** start of Supplied material **

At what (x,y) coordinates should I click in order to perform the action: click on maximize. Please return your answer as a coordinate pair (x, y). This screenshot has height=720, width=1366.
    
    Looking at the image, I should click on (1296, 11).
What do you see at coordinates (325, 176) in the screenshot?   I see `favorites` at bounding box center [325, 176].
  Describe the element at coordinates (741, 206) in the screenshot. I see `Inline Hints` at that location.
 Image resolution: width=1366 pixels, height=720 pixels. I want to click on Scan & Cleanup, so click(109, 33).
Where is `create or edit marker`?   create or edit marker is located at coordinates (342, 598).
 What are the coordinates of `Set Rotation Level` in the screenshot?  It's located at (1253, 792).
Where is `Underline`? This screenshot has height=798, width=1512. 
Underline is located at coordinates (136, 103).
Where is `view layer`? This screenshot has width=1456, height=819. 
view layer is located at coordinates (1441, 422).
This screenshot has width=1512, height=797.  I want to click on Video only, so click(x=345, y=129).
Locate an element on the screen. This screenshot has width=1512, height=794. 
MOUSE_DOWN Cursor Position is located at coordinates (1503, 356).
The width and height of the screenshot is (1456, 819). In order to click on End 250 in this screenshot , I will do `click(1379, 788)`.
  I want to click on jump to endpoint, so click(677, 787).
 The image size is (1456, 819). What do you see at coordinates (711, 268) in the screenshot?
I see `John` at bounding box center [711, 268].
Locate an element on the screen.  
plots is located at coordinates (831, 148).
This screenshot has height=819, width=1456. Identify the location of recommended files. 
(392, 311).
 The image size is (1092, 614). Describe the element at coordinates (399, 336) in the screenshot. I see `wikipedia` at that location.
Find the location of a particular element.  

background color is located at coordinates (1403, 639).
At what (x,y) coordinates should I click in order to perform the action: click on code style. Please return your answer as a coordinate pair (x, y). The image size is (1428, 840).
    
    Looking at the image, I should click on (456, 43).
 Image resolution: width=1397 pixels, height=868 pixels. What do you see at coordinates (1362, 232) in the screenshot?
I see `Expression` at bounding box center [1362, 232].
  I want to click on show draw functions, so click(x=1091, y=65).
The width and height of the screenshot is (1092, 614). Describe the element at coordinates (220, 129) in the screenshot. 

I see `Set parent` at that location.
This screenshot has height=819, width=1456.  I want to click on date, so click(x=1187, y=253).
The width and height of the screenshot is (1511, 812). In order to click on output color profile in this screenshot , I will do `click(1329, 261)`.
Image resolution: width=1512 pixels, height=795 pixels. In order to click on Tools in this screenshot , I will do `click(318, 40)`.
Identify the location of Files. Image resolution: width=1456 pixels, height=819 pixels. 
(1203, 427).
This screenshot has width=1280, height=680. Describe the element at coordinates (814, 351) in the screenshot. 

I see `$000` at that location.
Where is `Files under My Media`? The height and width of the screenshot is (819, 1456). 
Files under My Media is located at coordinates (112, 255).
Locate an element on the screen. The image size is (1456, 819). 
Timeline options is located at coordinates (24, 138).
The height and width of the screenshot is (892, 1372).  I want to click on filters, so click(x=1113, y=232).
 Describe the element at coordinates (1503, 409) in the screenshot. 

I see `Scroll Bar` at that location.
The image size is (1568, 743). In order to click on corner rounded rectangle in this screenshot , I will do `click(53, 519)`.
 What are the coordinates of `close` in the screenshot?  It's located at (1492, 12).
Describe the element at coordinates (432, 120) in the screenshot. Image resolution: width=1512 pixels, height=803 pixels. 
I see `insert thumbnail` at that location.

** end of Supplied material **

Copy out every item above word for word, with nothing left out or changed.

= Exercise answer =
At what (x,y) coordinates should I click in order to perform the action: click on maximize. Please return your answer as a coordinate pair (x, y). This screenshot has height=720, width=1366.
    
    Looking at the image, I should click on (1296, 11).
What do you see at coordinates (325, 176) in the screenshot?   I see `favorites` at bounding box center [325, 176].
  Describe the element at coordinates (741, 206) in the screenshot. I see `Inline Hints` at that location.
 Image resolution: width=1366 pixels, height=720 pixels. I want to click on Scan & Cleanup, so click(109, 33).
Where is `create or edit marker`?   create or edit marker is located at coordinates (342, 598).
 What are the coordinates of `Set Rotation Level` in the screenshot?  It's located at (1253, 792).
Where is `Underline`? This screenshot has height=798, width=1512. 
Underline is located at coordinates (136, 103).
Where is `view layer`? This screenshot has width=1456, height=819. 
view layer is located at coordinates (1441, 422).
This screenshot has width=1512, height=797.  I want to click on Video only, so click(x=345, y=129).
Locate an element on the screen. This screenshot has width=1512, height=794. 
MOUSE_DOWN Cursor Position is located at coordinates (1503, 356).
The width and height of the screenshot is (1456, 819). In order to click on End 250 in this screenshot , I will do `click(1379, 788)`.
  I want to click on jump to endpoint, so click(677, 787).
 The image size is (1456, 819). What do you see at coordinates (711, 268) in the screenshot?
I see `John` at bounding box center [711, 268].
Locate an element on the screen.  
plots is located at coordinates (831, 148).
This screenshot has height=819, width=1456. Identify the location of recommended files. 
(392, 311).
 The image size is (1092, 614). Describe the element at coordinates (399, 336) in the screenshot. I see `wikipedia` at that location.
Find the location of a particular element.  

background color is located at coordinates (1403, 639).
At what (x,y) coordinates should I click in order to perform the action: click on code style. Please return your answer as a coordinate pair (x, y). The image size is (1428, 840).
    
    Looking at the image, I should click on (456, 43).
 Image resolution: width=1397 pixels, height=868 pixels. What do you see at coordinates (1362, 232) in the screenshot?
I see `Expression` at bounding box center [1362, 232].
  I want to click on show draw functions, so click(x=1091, y=65).
The width and height of the screenshot is (1092, 614). Describe the element at coordinates (220, 129) in the screenshot. 

I see `Set parent` at that location.
This screenshot has height=819, width=1456.  I want to click on date, so click(x=1187, y=253).
The width and height of the screenshot is (1511, 812). In order to click on output color profile in this screenshot , I will do `click(1329, 261)`.
Image resolution: width=1512 pixels, height=795 pixels. In order to click on Tools in this screenshot , I will do `click(318, 40)`.
Identify the location of Files. Image resolution: width=1456 pixels, height=819 pixels. 
(1203, 427).
This screenshot has width=1280, height=680. Describe the element at coordinates (814, 351) in the screenshot. 

I see `$000` at that location.
Where is `Files under My Media`? The height and width of the screenshot is (819, 1456). 
Files under My Media is located at coordinates (112, 255).
Locate an element on the screen. The image size is (1456, 819). 
Timeline options is located at coordinates (24, 138).
The height and width of the screenshot is (892, 1372).  I want to click on filters, so click(x=1113, y=232).
 Describe the element at coordinates (1503, 409) in the screenshot. 

I see `Scroll Bar` at that location.
The image size is (1568, 743). In order to click on corner rounded rectangle in this screenshot , I will do `click(53, 519)`.
 What are the coordinates of `close` in the screenshot?  It's located at (1492, 12).
Describe the element at coordinates (432, 120) in the screenshot. Image resolution: width=1512 pixels, height=803 pixels. 
I see `insert thumbnail` at that location.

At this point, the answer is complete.